Saturday, December 05, 2020

I Have a Problem with the Truth

No, I don't mean I'm a compulsive liar like some politicians and pundits. No, I mean I hate to say or write anything that isn't exactly, precisely as true as I know to make it. I understand there are subtleties. I once mentioned this on Facebook and said that a novel I read had the characters going to the Neiman Marcus store in Las Vegas. I was stymied from the flow of reading wondering if there was a Neiman's in Las Vegas. Now, yes it was fiction. But that's a real store. (Which started in Dallas.) One Facebook friend offered that there is a Neiman's in Las Vegas. I was, of course, reading this book before the Internet. (It might have been "Desert Rose" by Larry McMurtry. I'm not sure. And I hate that I'm not sure.) So, of course, I still wondered was the store there when the novel was written. (I could not easily find this on the Interwebs and it doesn't really matter.) Yes, it's fiction. Couldn't matter less. Real city, but could have imagined an imaginary store. Or a real store not located there. But it illustrates the trouble I have trying to pin down the elusive truth which, we all know, is an illusion. Oh, people try. That Polifacts column tries to judge things true, false, mostly true, mostly false, and "pants on fire." 

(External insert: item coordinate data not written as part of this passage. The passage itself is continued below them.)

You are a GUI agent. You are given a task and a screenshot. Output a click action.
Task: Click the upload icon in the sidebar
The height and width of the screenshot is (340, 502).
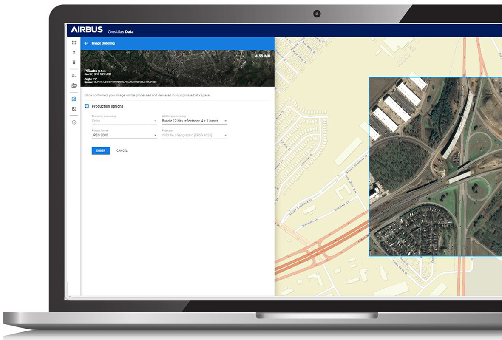(74, 53)
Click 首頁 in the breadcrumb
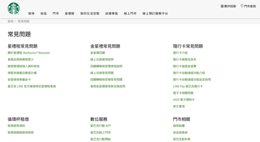 pos(10,21)
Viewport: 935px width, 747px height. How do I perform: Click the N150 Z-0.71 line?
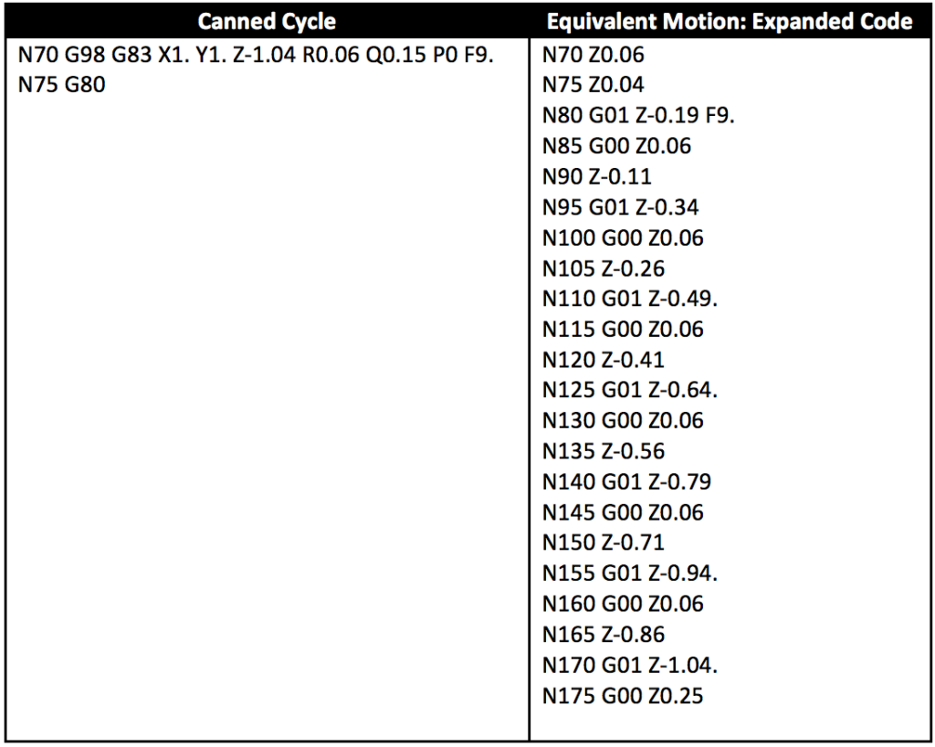coord(603,542)
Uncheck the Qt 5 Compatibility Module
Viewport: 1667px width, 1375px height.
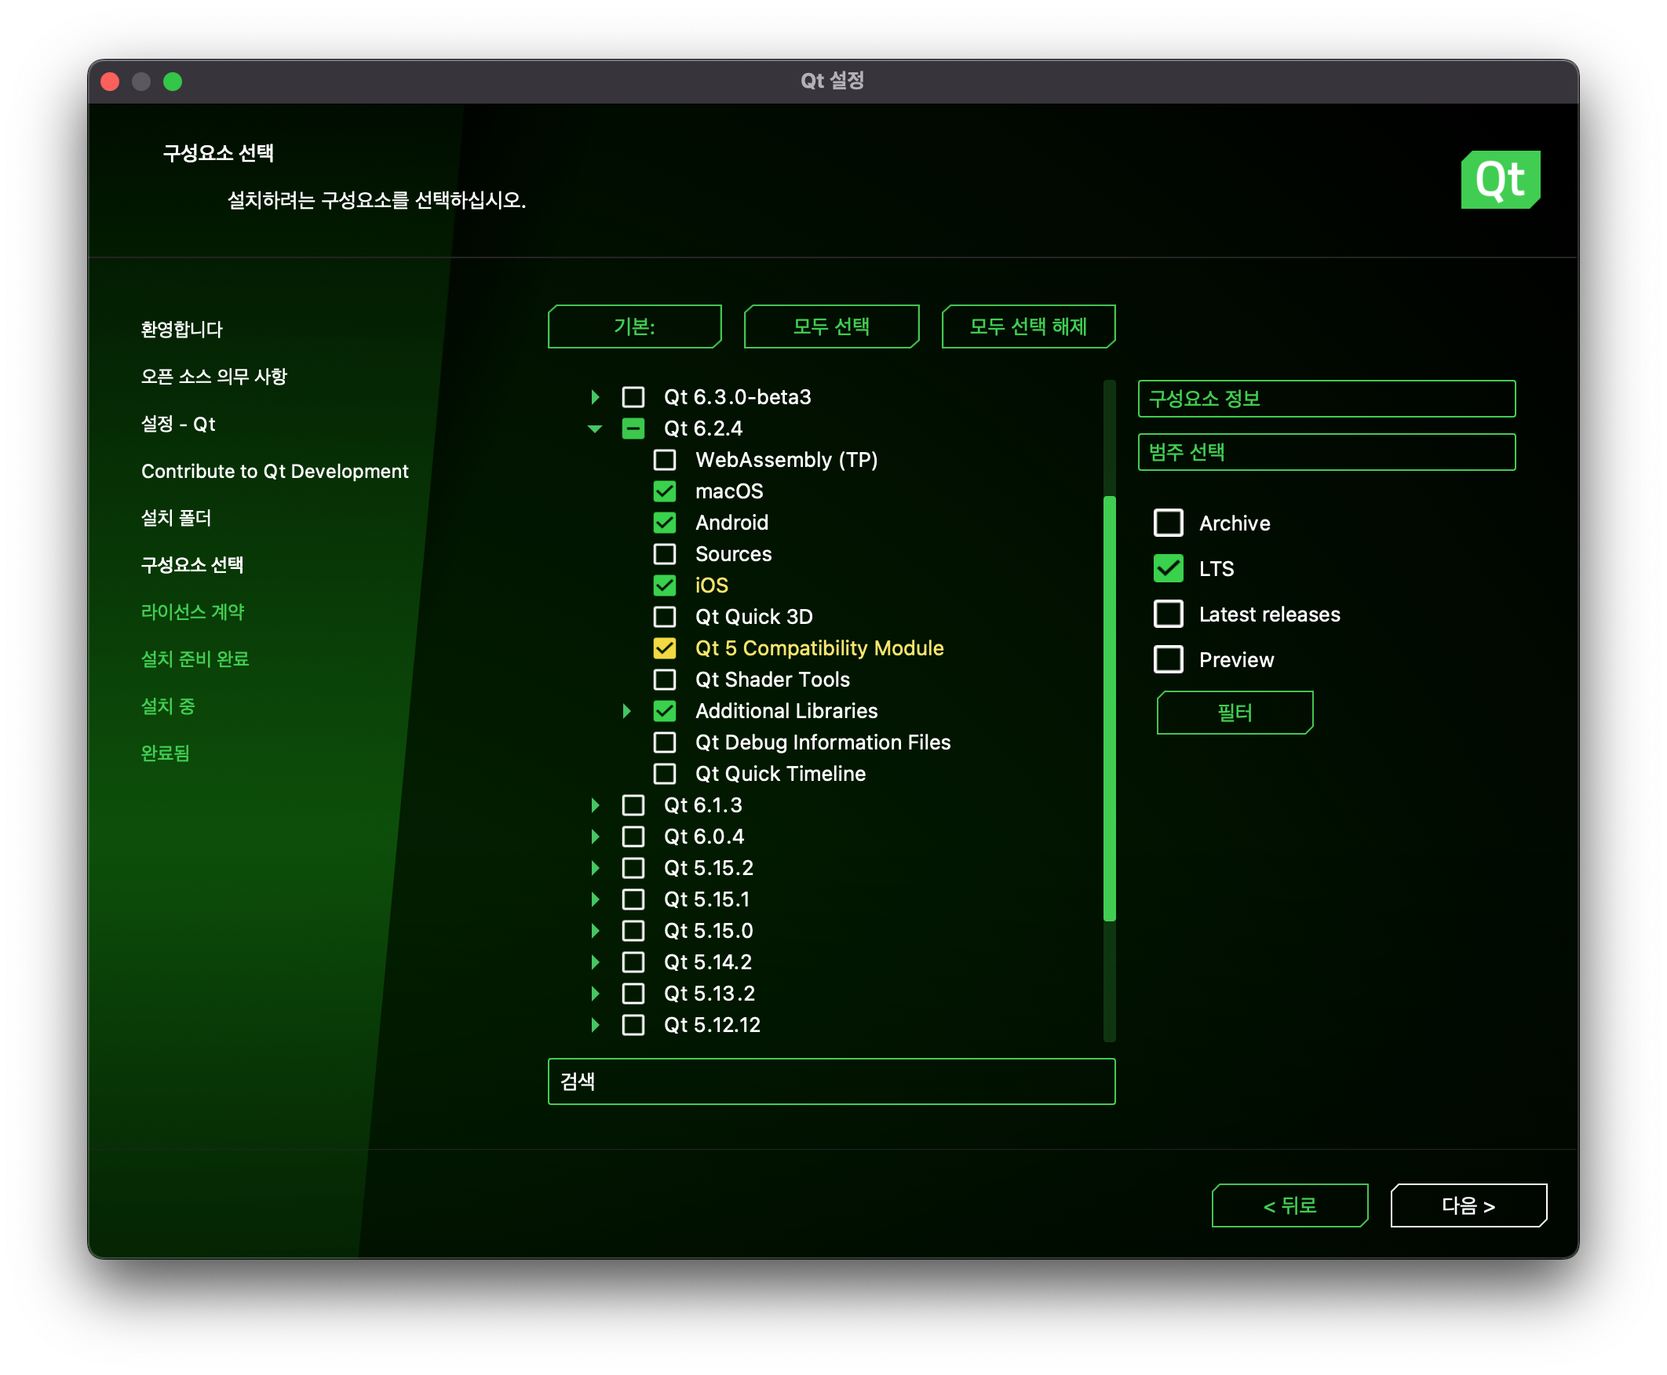(664, 648)
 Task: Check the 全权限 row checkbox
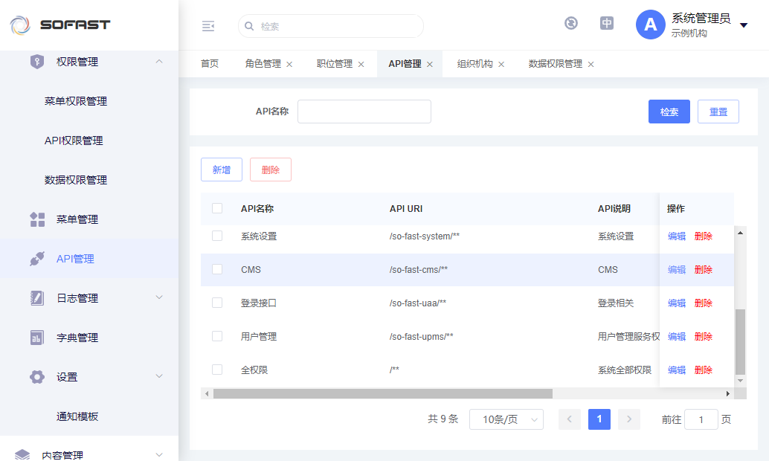pyautogui.click(x=217, y=370)
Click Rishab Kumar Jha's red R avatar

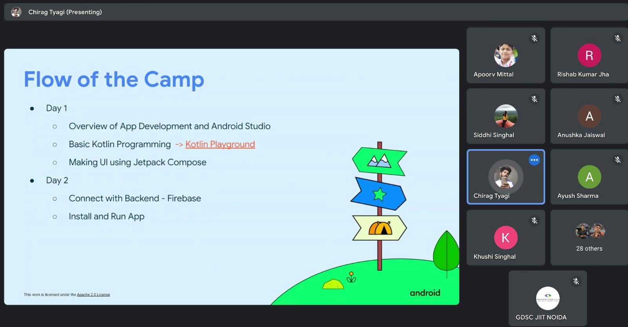pyautogui.click(x=589, y=55)
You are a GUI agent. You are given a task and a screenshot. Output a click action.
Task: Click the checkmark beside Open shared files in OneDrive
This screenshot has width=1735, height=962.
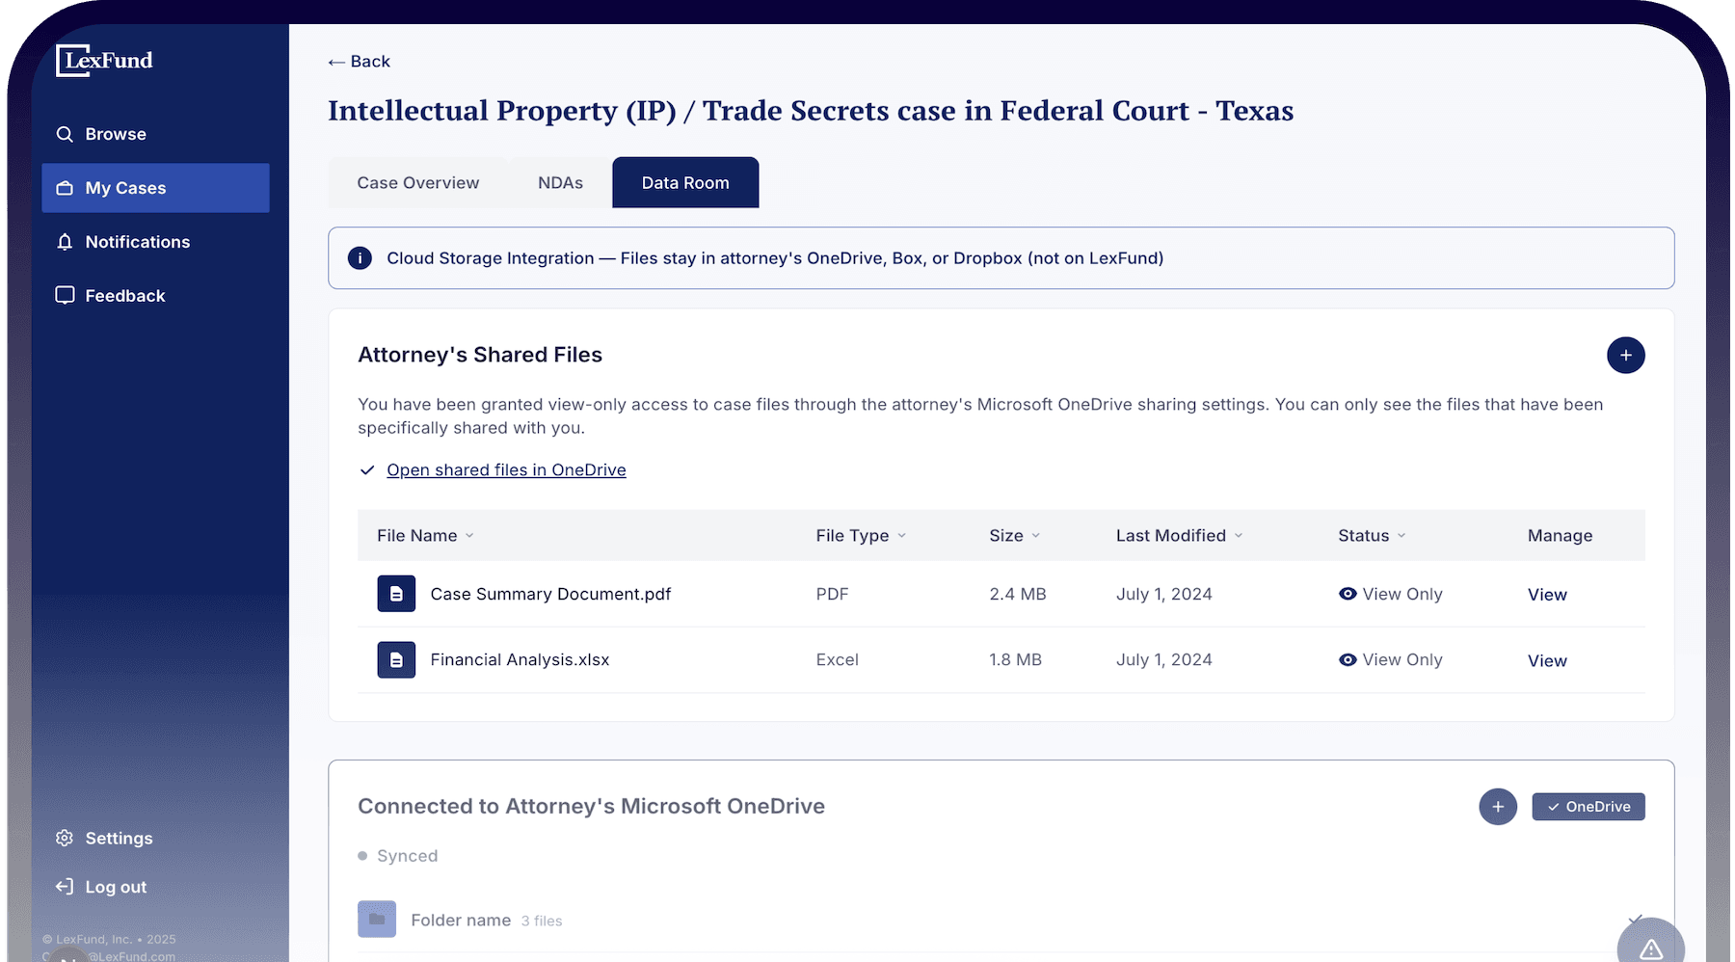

For Food Friday yesterday on Facebook, I shared this picture taken in the Alsace in 2004. I then placed a picture of the front of a trout restaurant and a picture of a serving of trout in the comments. I asserted that the pictures were connected. But, on further thought, I decided that I took this one on a street in another village. Maybe. I was tempted to try to clarify this. But the post was really all about these fun images. It just didn't matter. And yet it bugged me.

It's a disease, I tell, you. The struggle is real. And in 2004 the camera didn't record GPS coordinates. Isn't that great, that now some of this info is recorded with your picture? I remember when GPS didn't exist. This assertion sent me off on a quest for the timing of public GPS availability and widespread adoption in gadgets. This is why we can't have nice, off-the-cuff entries in this blog. ("No one cares," I tell myself. "I do," the little diseased fact-checker in my brain replies.)